Demand Continues to Outstrip Supply
The temporary stamp duty holiday introduced by Rishi Sunak last year generated a major spike in property purchase intent across the country. With many thousands of buyers attempting to accelerate property purchases to take advantage of savings of up to £15,000, demand quickly outstripped supply in most areas of the UK.
Property prices began climbing faster than they had in many years, as movers and first-time buyers set their sights on spacious properties away from busy urban centres with private outdoor living spaces.
Unfortunately, Haldane made it clear that there was not a great deal the Bank of England could do to intervene with the surge in property prices. He pointed out that all planning rules, tax rates and housebuilding initiatives were the sole responsibility of the government not, the BoE.
Elsewhere, others have predicted that the housing market will inevitably overheat over the coming months, having built the kind of momentum that is likely to prove unsustainable.

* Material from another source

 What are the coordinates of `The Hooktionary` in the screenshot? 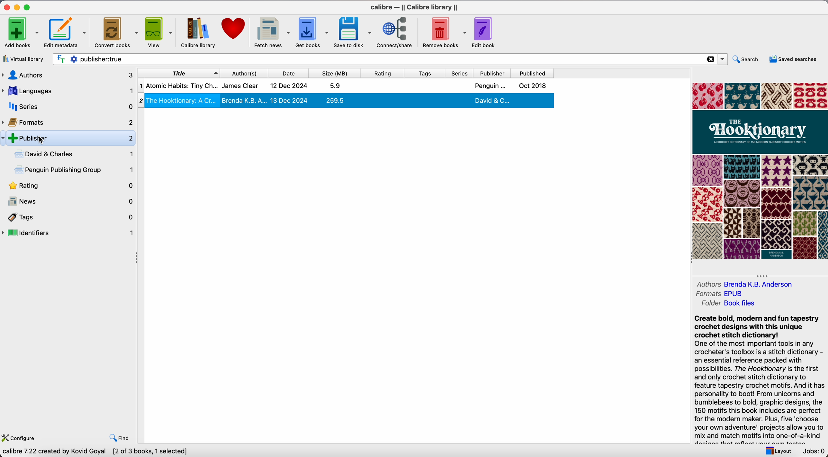 It's located at (346, 100).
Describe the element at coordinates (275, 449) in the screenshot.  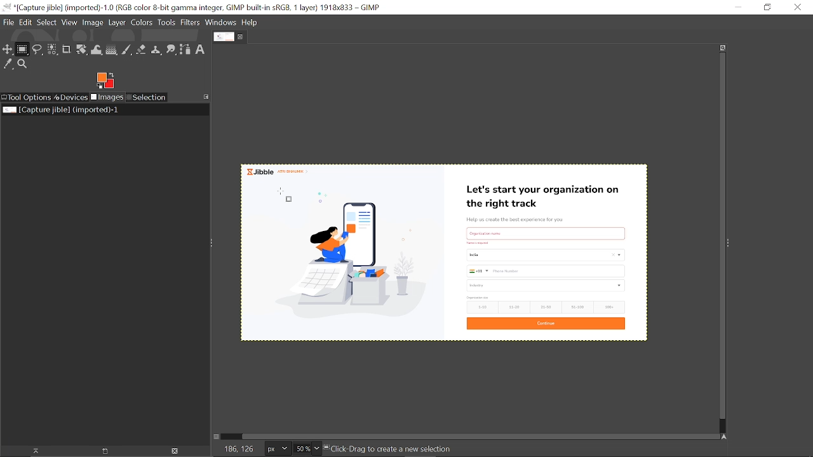
I see `Image unit` at that location.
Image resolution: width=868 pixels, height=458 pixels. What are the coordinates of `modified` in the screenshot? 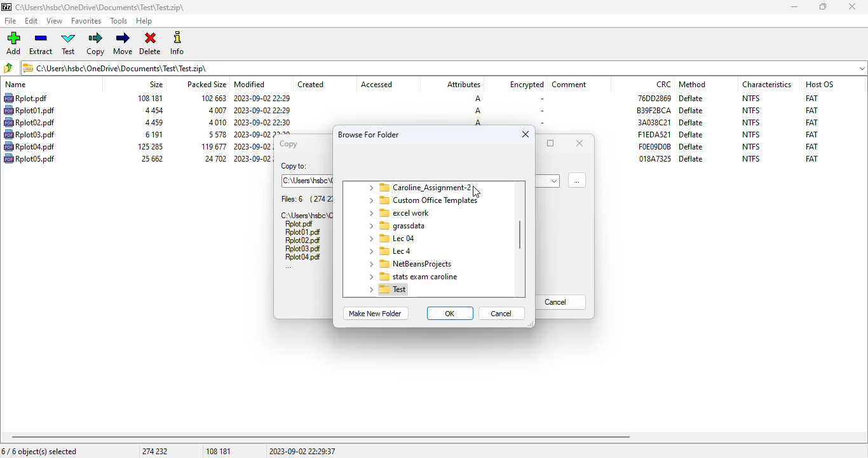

“We’re back to the kind of double-figure house price rises we saw in the heady days before the financial crisis [of 2008],” warned Hargreaves Lansdown analyst Sarah Coles.
“And while lenders are far more cautious than they were back in 2007, in this kind of market, there’s still the risk buyers will lose their heads, and make a property mistake that could haunt them for years.”
Her sentiments were shared by SPI Capital chief executive Anna Clare Harper, who highlighted the unfortunate difficulties first-time buyers are likely to face while property prices remain disproportionately high.
“The effects are clear: with wages rising significantly more slowly than house prices, affordability constraints are increasing,” she said.
“This is creating huge inequalities between older and younger generations, and growing demand from both younger and older renters who are priced out,”
“For first-time buyers, this is a hideous market. With average prices up £24,000 in a year, saving a 10% deposit needs £2,400 extra in savings.”